──────── The data
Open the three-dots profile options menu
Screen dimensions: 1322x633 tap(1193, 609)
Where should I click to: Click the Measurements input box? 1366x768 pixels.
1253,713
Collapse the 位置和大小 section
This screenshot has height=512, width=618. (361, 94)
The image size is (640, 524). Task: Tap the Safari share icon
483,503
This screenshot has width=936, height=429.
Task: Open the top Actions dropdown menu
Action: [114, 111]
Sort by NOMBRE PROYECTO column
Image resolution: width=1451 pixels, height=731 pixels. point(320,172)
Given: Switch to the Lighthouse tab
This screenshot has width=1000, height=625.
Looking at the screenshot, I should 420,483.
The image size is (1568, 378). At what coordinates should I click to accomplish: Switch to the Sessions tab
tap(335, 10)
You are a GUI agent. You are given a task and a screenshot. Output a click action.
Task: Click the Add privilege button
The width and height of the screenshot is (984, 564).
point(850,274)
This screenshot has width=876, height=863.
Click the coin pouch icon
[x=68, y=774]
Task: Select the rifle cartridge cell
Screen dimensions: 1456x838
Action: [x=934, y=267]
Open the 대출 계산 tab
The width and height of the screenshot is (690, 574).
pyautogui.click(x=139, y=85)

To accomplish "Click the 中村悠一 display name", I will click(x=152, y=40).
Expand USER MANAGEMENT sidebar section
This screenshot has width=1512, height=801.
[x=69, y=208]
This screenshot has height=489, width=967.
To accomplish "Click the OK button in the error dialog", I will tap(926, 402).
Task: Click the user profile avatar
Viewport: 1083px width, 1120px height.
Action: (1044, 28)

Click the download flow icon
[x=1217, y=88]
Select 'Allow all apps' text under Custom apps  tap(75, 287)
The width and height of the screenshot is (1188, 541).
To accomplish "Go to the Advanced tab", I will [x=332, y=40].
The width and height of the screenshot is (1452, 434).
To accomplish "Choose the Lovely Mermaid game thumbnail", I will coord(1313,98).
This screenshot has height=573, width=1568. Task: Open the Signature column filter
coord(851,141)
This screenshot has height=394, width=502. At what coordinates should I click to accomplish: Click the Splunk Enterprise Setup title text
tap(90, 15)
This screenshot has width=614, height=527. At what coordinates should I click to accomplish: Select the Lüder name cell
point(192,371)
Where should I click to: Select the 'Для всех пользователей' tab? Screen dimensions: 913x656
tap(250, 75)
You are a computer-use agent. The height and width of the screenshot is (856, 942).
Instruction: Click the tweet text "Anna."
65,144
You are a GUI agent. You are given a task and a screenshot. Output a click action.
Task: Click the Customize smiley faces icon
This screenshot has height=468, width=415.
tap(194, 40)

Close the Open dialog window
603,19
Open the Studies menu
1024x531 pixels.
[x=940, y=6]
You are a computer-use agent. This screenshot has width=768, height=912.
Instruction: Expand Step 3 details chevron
────────────────
§ Work to complete
Show each line of the material that includes the string "agent" by copying it.

§ Output
You are a GUI agent. You are given a task and a screenshot. Output a click action.
You are a computer-use agent. The height and width of the screenshot is (856, 942).
You are a GUI agent. You are given a task and a screenshot. Output a click action.
You are a computer-use agent. This screenshot has width=768, height=912.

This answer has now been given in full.